This is the courage that’s been guiding me through the worst times. The silent strength I always hid from others because I felt undeserving of it and like it was wrong.


And from one moment to the next, I wasn’t alone feeling in it anymore. An entire nation had channeled it into their anthem.


My nation.


That song activated the parts of my body which no embodiment practice has activated in six years.


My arms, upper back, shoulder blades, the back of my ribcage and heart, left thigh and abdomen, the remaining tension in my throat.


Electricity washing through, emerging from the fascia connecting muscle and bone.


Deep deep deep.


Not at all like the superficial endorphin rush I’ve always gotten from music.


Putting on a playlist of Prussian marches opened my body even more. I realised that this kind of music doesn’t trigger my mind at all. Normally, I can’t listen to music without fantasising and creating scenarios. Done that my entire life, including instrumental pieces. But here, my mind is silent. My body receives the music. My heartbeat reaches the tips of my usually cold toes, my breathing deepens, a column of light from top to bottom.


And joy. The transmission of joy, vibrancy, and aliveness bursts through every note. My solo dance parties have entered a galactic level.


And there’s no way I could’ve held any of these sensations without years of commitment to my nervous system expansion. I remember what closeness feels like. None of this could’ve seeped in. Water on cracked soil. The snapping shut from the "too much at once”.


For me, that meant feeling embarrassment, shame, agitation.


What I did eventually feel was resistance, but I knew that was my ego fighting to keep the deeper caverns of pain and grief covered.


I also knew I had to go


very


very


slowly.


No sledgehammer.


No force.


But also no spilling everywhere like a bubbling soda can.


Holding those higher frequencies of love and peace, adding a bit more energy into my body with pussy stroking meditation (SXBMB™), and expanding wider and wider. Just a little bit each day.


That’s my current practice.


And as I sat with this frequency, I felt it want to come through me. “You don’t choose the energy, the energy chooses you,” my teacher Perri Chase once said.


My mind rebels against it.


My mind doesn’t fucking want this.


Do you have any idea how stigmatised the topic of Prussia is here? Calling myself a Prussian equals breaching an unspoken golden rule. It goes against the entire set-up of my socialisation.


It’s fucking scary.


And the energy doesn’t care.


I’m here writing this because it’s been calling me to do so for weeks.


I’m writing this because I know there are others like me. People who never knew they needed the permission to touch this topic.


To read how someone who shares their generational trauma relates to it, explores it, integrates the grief and connects to the love.


Because, sooner or later, the Prussian collective will have to face the accumulation of unfelt grief and anger.


Because we’re not even allowed to acknowledge that those emotions exist within us.

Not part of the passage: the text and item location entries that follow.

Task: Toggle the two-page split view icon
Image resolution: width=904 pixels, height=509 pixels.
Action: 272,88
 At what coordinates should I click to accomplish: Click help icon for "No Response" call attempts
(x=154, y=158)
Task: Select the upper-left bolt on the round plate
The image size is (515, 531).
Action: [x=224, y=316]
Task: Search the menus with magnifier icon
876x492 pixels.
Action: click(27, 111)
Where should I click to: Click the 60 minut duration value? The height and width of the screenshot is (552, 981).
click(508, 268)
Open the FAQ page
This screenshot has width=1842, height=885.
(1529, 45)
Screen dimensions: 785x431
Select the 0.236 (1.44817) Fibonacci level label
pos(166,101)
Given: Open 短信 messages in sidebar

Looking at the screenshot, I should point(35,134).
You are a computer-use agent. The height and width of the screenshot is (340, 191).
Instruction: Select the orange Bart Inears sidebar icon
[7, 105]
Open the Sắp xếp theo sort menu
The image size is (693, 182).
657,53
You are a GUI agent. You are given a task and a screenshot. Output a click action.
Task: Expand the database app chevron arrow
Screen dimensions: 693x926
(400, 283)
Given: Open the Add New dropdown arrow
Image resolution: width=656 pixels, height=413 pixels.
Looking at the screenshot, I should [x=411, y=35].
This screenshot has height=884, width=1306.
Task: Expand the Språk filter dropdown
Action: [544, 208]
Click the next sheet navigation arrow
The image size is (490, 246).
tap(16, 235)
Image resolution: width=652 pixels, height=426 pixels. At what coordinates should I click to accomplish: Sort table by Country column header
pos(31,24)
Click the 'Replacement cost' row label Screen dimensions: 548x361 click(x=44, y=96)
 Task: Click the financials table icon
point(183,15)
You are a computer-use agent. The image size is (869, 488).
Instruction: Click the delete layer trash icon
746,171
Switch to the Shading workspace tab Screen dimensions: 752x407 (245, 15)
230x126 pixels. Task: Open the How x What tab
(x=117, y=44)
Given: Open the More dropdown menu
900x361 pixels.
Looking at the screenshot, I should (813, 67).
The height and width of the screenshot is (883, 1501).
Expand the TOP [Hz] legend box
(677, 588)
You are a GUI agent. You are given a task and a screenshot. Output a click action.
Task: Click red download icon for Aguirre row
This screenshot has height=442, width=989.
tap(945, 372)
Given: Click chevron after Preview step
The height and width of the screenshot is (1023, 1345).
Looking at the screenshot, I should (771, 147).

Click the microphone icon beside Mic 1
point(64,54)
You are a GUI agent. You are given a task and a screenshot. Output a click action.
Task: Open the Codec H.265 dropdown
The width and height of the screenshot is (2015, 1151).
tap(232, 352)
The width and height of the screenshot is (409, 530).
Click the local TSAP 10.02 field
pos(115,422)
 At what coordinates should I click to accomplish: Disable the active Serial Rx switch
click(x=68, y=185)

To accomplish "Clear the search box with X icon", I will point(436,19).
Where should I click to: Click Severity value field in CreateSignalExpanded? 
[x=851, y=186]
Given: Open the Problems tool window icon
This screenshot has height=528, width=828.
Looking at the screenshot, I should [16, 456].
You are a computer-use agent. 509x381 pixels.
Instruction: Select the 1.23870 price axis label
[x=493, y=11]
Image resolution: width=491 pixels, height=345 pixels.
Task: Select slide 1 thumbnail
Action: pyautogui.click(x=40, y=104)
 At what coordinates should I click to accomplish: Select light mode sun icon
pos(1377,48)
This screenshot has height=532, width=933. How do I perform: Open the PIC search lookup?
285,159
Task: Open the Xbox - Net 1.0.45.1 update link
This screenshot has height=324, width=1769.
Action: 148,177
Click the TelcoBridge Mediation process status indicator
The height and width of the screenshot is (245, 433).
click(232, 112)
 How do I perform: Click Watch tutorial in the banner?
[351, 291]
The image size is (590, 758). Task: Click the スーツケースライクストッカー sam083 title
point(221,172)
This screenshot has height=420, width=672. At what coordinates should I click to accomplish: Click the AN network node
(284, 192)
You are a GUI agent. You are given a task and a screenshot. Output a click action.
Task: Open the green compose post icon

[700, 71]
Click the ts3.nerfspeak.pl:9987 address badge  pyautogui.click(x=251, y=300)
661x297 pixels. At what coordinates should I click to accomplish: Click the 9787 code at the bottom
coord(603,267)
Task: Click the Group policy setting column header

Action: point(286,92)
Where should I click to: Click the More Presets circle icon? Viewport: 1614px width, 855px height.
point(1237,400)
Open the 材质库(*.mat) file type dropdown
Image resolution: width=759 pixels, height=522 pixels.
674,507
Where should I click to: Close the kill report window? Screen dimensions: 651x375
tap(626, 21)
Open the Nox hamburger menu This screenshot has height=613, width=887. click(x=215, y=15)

Because we’re not even aware that we exist as a collective on this planet.


But we do.


And I’m holding our pole.


It’s become so clear to me that this is part of my purpose. I’m meant to feel and integrate all of this pain in my own body, so that I can embody this specific frequency in the world.


And if you’re of Prussian lineage, and especially if you grew up in Germany, I want you to feel into these questions:


How much would you have to love yourself to say with full conviction, ‘I’m a Prussian.’?


How much self-hatred and shame do you have to face and abandon?


How many self-sabotaging patterns?


How many negative beliefs that keep you small and hiding?


How much conditioning?


Because the conditioning is strong. Your scared parts want you to cower away from saying it. It feels undeserving, even dangerous.


It’s okay. I’ll say it first.


Ich bin Preuße.


And no one can take that away from us.